Saintperle

12/23/11

A difference between spirituality and religion -- BLACK CROSS

Spirituality enlarges the soul, religion squashes it.
Spirituality is a magnificent tree.
Religion is cutting down and killing the tree to make a religious symbol.

With all the tiresome bullshit spouted this time of year by people who own stock in one form of cosmic hooey or another, I think of this poem often.

And in the neverending election year, people who want POWER all brag about how well they can kneel at the cross.
Fuck that -- I don';t want to hear about it -- that's THEIR business and none of mine and it is NOT an acceptable alternative to qualify a person to receive our trust.

This point has been said better by others.
This poem is one of the ones that says it better than I can.


I first heard this poem in 1963 on a record by Lord Buckley.

The poem --  Black Cross -- was written and published in 1948 by Joseph S. Newman in a collection of poems entitled It Could Be Verse. The poet ran a sporting goods store in Cleveland, and wrote and published both as a poet and as a local journalist. (He was the uncle of the actor Paul Newman.)

Lord Buckley may have met Newman at some time. He recorded two of the other poems in his collection, Jehova and Finnegan and Leviathan and another The Shah's Embroidered Pants that was not in the book. 

Black Cross was also performed by Bob Dylan and can be found on bootleg recordings.


Attempts to put dialect into print is primitive and outdated, and the following is as clear an example of that as one might find --- but despite that, the meaning -- the essence --- comes through unscarred, as immediate and relevant as anything can be.

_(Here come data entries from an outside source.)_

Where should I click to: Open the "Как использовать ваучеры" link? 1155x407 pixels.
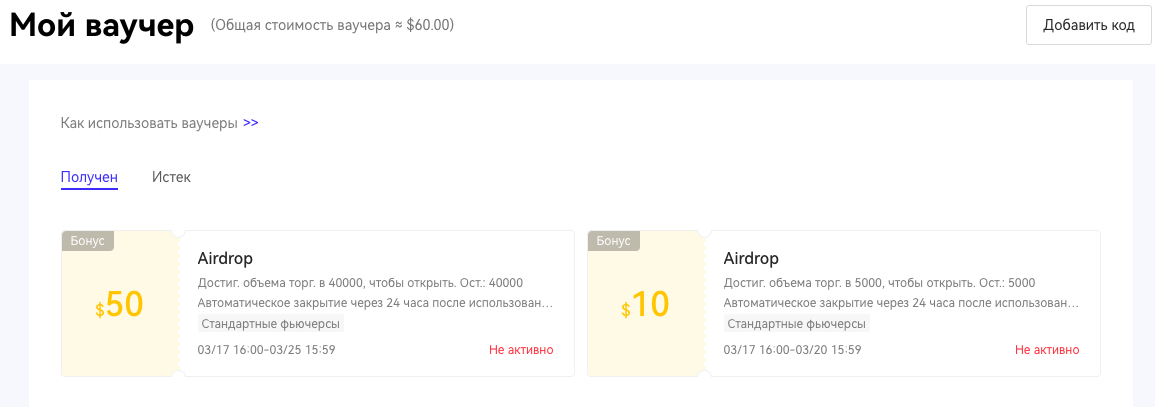tap(149, 123)
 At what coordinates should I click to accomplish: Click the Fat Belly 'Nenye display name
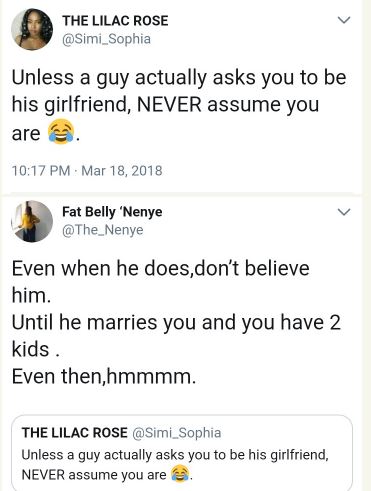(x=112, y=212)
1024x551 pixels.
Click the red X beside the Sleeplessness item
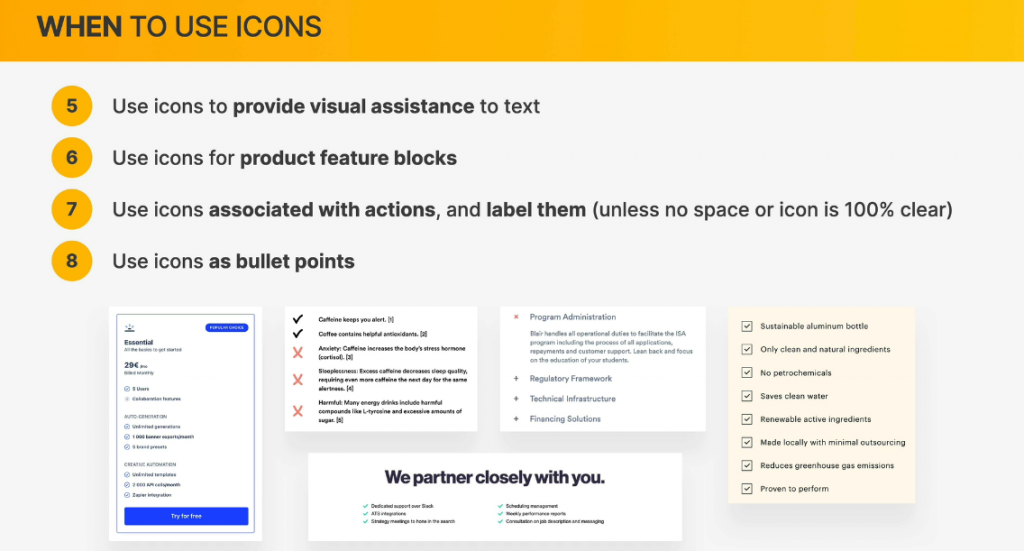(297, 380)
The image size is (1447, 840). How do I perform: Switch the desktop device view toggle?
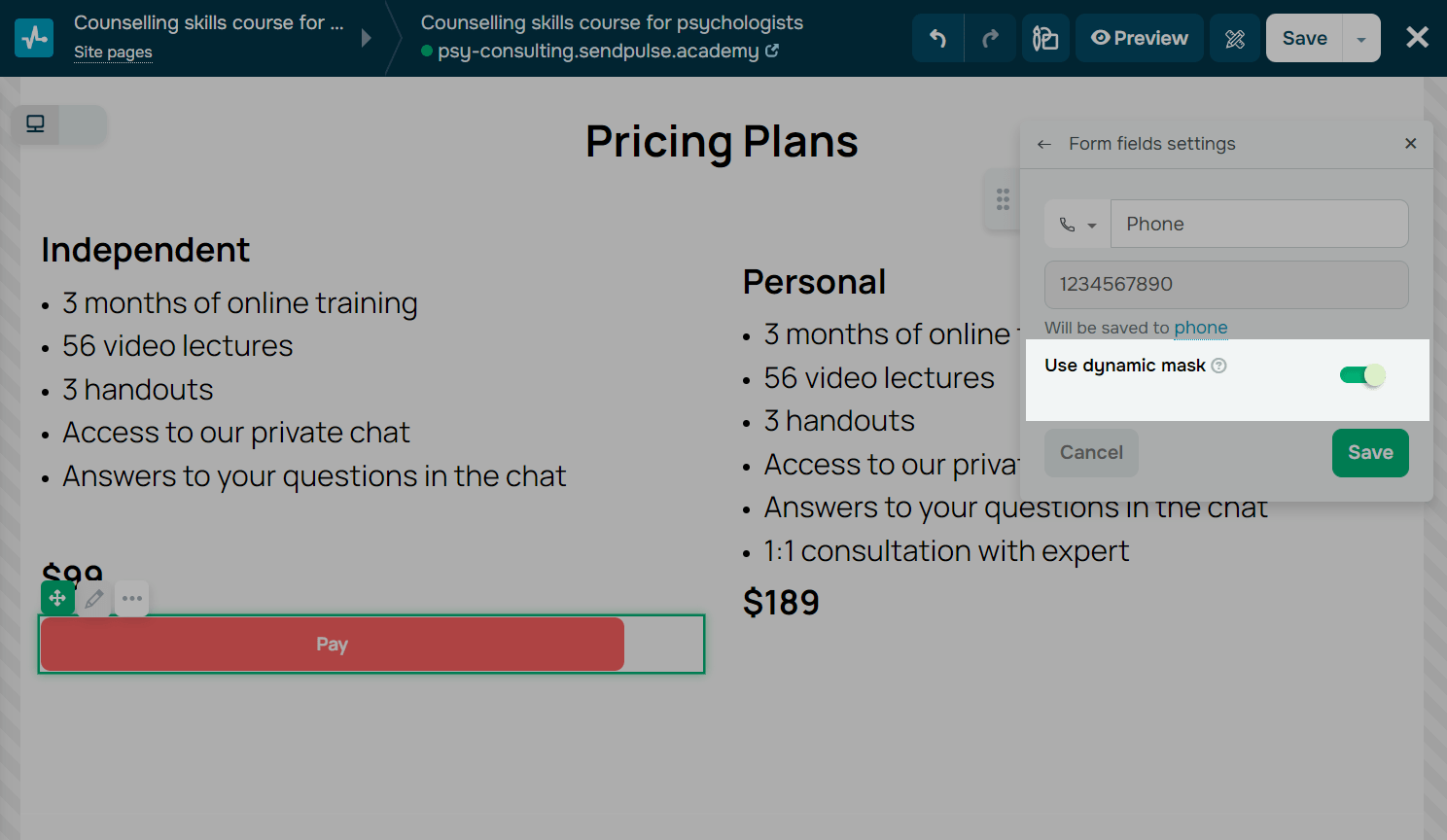point(36,124)
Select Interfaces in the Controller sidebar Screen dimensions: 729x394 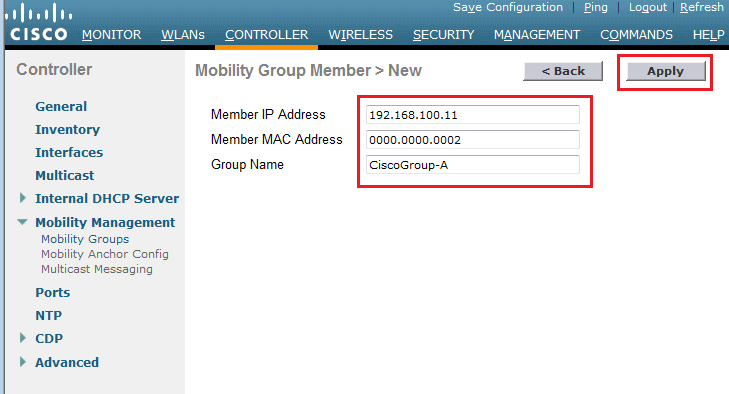point(69,153)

(This is Lord Buckley's version which differs slightly from the poem as originally published.)


There was Old Hezekiah Jones, of Hogback County.
He lived on a hill in a weatherbeaten hovel.
And all that he owned was a two-acre plot
with a bed and some books and a hoe and a shovel.


Old Hezekiah, black as the soil he was hoeing,
Worked pretty hard to make both ends meet.
Raised what he ate, with a few cents over
To buy corn likker that he drank down neat


And a few cents more that he put in the cupboard
Against what he called "de rainy season,"

But he never got to save more'n two or three dollars
Till he gave it away for this or that reason.


The white folks around knew old Hezekiah...
"Harmless enough, but the way I figger
He better lay off'n them goddam books,
'Cause readin' ain't good fer an ignorant nigger."


Reverend Green, of the white man's church,
Finally got around to "comin' ovah
To talk with you-all about the Pearly Kingdom
An' to save yo' soul fer the Lawd Jehovah!"


"D'ya b'lieve in the Lawd?" asked the white man's preacher.

Hezekiah puckered his frosty brow,
"Well I can't say 'yes,' so I ain't gonna say it,
Caze I ain't SEEN de Lawd... nowhere... no-how."


"D'ya b'lieve in Heaven?" asked the whiteman's preacher,
"Where you go, if you're good, fer yer last rewa'hd?"


"Ah'm good," said Hezikiah, "good as Ah'm able,
But Ah don't expect nothin' from Heaven OR the Lawd."


"D'ya b'lieve in the Church?" asked the white man's preacher.

Hezekiah said, "Well de Church is divided;
Ef they can't agree, than Ah cain't neither...
Ah'm like them... Ah ain't decided."


"You don't b'lieve nothin'," roared the white man's preacher.

"Oh yes Ah does," said old Hezikiah,
"Ah b'lieve that a man's beholden to his neighbahs
Widout de hope of Heaven or de fear o' hell's fiah."


There's a lot of good ways for a man to be wicked...

They hung Hezikiah as high as a pidgeon,
And the nice folks around said, "He had it comin'
'Cause the son-of-a-bitch didn't have no religion!"